• _YOUR INSTRUCTIONS_: The required result is each line of the entries below containing the string "pixel".

___ TASK MATERIAL

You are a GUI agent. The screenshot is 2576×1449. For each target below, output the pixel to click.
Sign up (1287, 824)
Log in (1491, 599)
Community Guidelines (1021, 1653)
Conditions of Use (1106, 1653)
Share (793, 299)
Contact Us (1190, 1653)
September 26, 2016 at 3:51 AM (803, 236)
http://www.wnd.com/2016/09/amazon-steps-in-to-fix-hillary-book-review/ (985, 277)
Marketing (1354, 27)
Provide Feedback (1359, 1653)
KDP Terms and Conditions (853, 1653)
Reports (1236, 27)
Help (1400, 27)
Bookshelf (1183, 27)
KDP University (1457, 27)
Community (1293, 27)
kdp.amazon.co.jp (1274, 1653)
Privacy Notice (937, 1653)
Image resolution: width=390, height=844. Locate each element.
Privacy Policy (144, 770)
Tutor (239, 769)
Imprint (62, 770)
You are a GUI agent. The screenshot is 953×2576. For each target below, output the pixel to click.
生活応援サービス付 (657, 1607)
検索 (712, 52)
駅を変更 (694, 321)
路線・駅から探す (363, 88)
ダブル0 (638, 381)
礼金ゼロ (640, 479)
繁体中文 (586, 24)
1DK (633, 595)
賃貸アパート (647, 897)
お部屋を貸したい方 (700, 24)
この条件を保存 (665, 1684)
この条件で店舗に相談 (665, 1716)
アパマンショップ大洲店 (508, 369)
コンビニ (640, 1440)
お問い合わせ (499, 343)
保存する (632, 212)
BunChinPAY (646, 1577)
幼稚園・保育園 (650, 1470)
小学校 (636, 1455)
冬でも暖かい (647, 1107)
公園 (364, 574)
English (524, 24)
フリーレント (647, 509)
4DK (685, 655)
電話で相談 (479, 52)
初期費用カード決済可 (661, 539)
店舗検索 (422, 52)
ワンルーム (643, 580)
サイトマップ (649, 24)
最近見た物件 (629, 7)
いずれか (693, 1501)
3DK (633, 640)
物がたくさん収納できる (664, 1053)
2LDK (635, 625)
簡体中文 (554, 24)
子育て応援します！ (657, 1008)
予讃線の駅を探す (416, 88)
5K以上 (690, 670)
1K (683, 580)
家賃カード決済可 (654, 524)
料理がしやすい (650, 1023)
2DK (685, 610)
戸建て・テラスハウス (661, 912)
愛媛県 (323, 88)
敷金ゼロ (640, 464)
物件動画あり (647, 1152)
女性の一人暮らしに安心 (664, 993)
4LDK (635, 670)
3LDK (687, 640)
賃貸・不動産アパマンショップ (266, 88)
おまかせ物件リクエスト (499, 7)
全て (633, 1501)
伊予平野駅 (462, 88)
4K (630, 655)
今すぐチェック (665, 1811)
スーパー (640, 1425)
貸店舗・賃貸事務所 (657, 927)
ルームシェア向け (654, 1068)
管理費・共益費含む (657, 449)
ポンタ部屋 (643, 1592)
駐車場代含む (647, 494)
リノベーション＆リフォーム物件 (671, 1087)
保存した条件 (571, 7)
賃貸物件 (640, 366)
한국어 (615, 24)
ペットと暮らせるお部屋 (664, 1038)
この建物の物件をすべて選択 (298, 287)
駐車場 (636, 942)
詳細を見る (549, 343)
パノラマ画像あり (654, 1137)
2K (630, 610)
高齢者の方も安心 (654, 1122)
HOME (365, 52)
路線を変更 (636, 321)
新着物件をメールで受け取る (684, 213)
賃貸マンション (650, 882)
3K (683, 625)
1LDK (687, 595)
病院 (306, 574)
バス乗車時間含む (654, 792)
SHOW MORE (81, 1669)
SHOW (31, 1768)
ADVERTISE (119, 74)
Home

______

• _REPLY_:
You are a GUI agent. The screenshot is 2576×1449. For each target below, output the pixel to click.
You are a GUI agent. The screenshot is 953×2576. For each target below, output the pixel to click.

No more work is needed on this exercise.